Doux spectacle
I.
Douces retrouvailles.
La guerre s'était finie depuis un mois. La Marine occupait Vindex tout entier, aidant à la reconstruction partielle de l'ancien royaume. L'ombre du conflit planait sur le pays à travers les différents soulèvements de la population, et les répressions sanglantes qui s'en suivaient. Un étrange climat s'installait sur l'île, entre peur et haine.
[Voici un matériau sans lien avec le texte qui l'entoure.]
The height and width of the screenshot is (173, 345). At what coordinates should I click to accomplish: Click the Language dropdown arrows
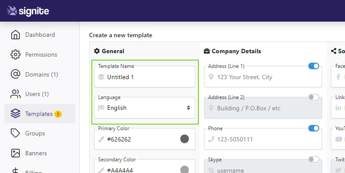(x=188, y=108)
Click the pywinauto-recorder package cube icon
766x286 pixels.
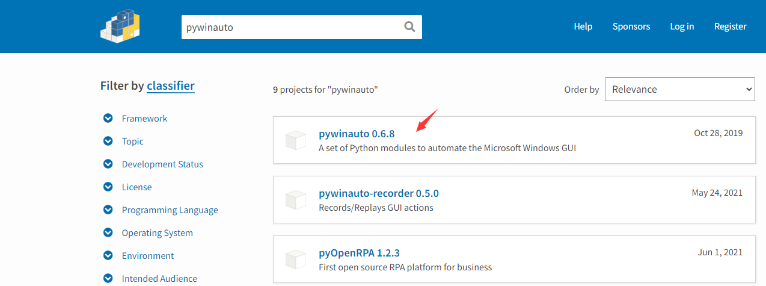coord(296,201)
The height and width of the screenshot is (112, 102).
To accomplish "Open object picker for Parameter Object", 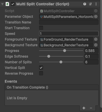I will click(96, 16).
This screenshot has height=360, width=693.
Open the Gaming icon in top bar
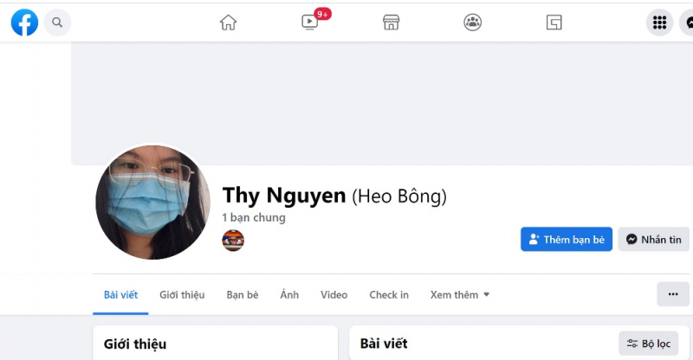click(554, 23)
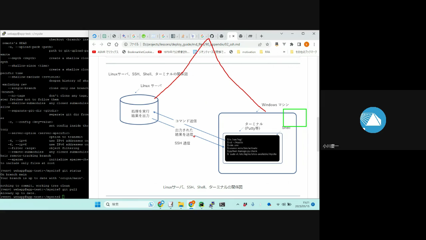Click the Windows Start button
Screen dimensions: 426x240
98,204
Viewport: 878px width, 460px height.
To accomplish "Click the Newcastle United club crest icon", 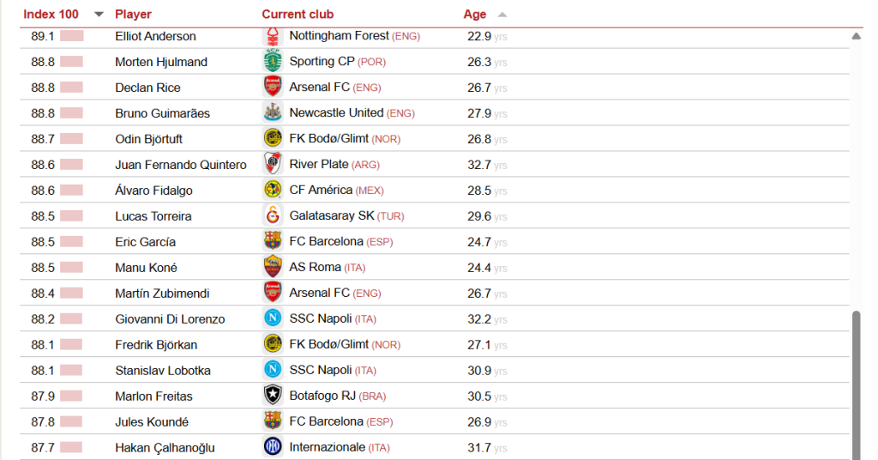I will pyautogui.click(x=273, y=113).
En attendant une solution politique, les marins administraient Vindex.I.
Douces retrouvailles.
Les différents secteurs étaient gérés par les divisions de la Marine qui avaient participées à la campagne. Les deux unités qui s'étaient chargées du blocus maritime assuraient la sécurité des différents ports ; tandis que deux nouvelles divisions de la régulière avaient été dépêchées pour renforcer le contrôle du pays. La quarante-huitième, elle, s'occupait de la capitale, Aldebaran, où les dégâts de l'invasion étaient les plus visibles et les plus récents. Mountbatten, confirmé dans ses nouvelles fonctions de commandant d'élite, s'occupait d'un quartier entier, avec sous ses ordres le bataillon Godwin, du nom de l'ancien occupant du poste, décédé lors des violents combats à Ypres.
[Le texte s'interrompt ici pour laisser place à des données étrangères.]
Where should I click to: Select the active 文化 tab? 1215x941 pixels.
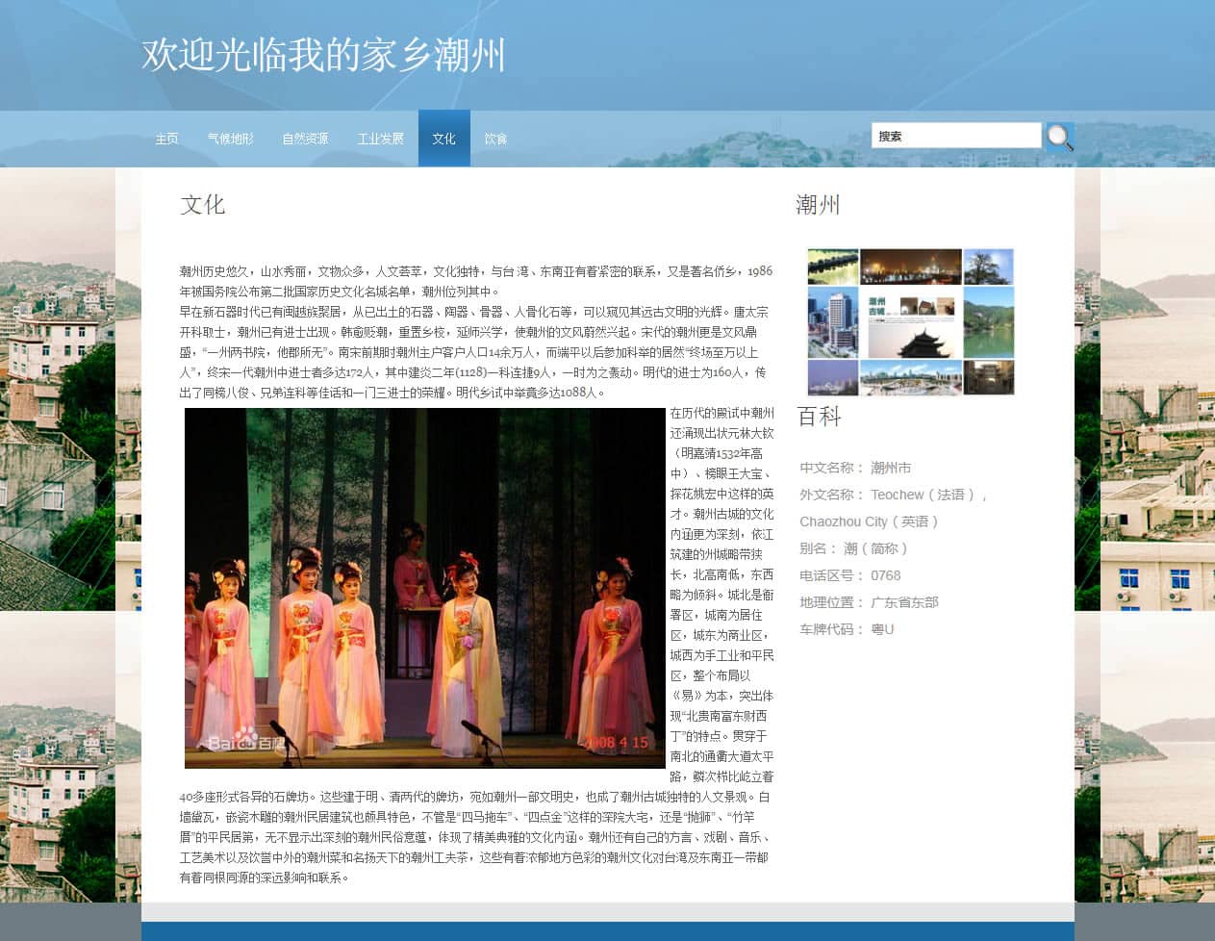443,139
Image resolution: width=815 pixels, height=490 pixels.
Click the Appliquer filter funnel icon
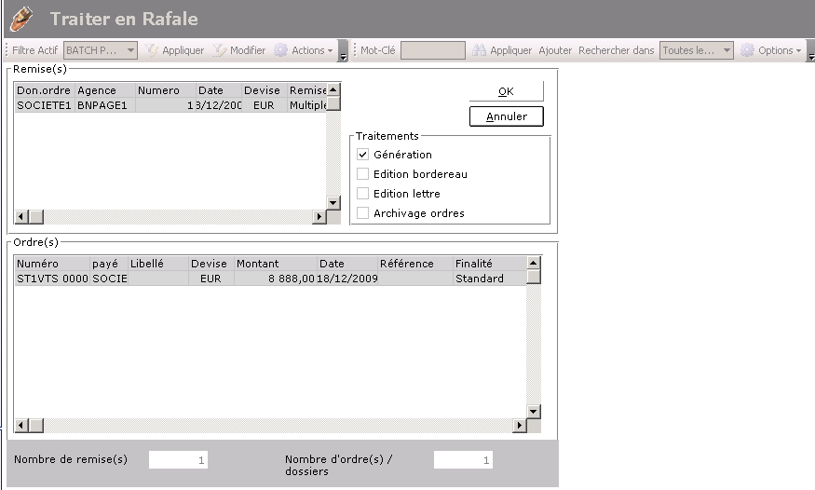point(152,50)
Le petit quartier général qu'occupait le Fantôme était situé dans un grand immeuble, miraculeusement épargné par les bombardements. L'intérieur était certes abîmé, mais faisait l'affaire. Les anciens propriétaires ne s'étant pas encore manifestés, cela ne posait aucun problème. L'aristocratie vindexoise menait une vie mondaine et baignait dans le luxe ; ce qui s'était répercuté sur le mobilier et les décorations de l'hôtel particulier. Le cadre était plus qu'agréable ; néanmoins, Mount restait de marbre. Ses subordonnés ne savaient pas réellement quoi penser. La Marine avait gagné la guerre, il avait été promu et dirigeait trois cents hommes depuis un des plus beaux appartements de la capitale.
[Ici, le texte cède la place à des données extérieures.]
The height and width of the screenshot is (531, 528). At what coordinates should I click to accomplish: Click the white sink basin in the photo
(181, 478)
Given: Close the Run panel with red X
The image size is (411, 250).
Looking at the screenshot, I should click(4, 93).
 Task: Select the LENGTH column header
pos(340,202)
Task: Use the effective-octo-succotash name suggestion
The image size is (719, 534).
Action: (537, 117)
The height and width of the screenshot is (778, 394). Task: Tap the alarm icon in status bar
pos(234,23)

En réalité, il était perdu. Après avoir reçu un énième rapport de patrouille, il décida d'appeler l'une des rares personnes qui avaient encore de la valeur à ses yeux. Il donna l'ordre de ne pas le déranger jusqu'à ce qu'il sorte de la pièce, et prit le Den Den de son bureau. Il composa vainement le numéro, puis se posa confortablement sur son siège, las. Durant la numérotation, il contempla le plafond. Le chandelier de verre, qui illuminait autrefois l'endroit, avait été brisé. Les débris avaient été ramassés, mais il restait toujours là, comme cassé en deux. Il fut tiré hors de ses pensées par une voix à l'autre bout du fil.
- Allô ?
Il ne répondit pas tout de suite. Cela faisait longtemps qu'il n'avait pas entendu sa voix. Trop longtemps. Ça l'avait atteint au cœur, comme si tous les moments de tristesse qu'il avait vécu ces sept derniers mois convergeaient vers cet instant précis.
- Mère, c'est moi.
Il n'avait pas pu l'appeler au cours de la guerre. Il lui avait écrit quelques lettres ; cinq, tout au plus. Rares furent les réponses. Peut-être même que ses écrits n'avaient jamais atteints Marijoa, où résidait sa tendre mère. Matilda Mountbatten, de son vrai nom, fut également émue d'entendre la voix de son fils. Elle s'était faite du souci, mais avait confiance en lui. Elle aussi lui avait envoyé des lettres ; néanmoins, elles s'étaient échouées sur le trajet. Il faut dire qu'il était difficile d'acheminer le courrier dans les conditions qui furent celles du conflit.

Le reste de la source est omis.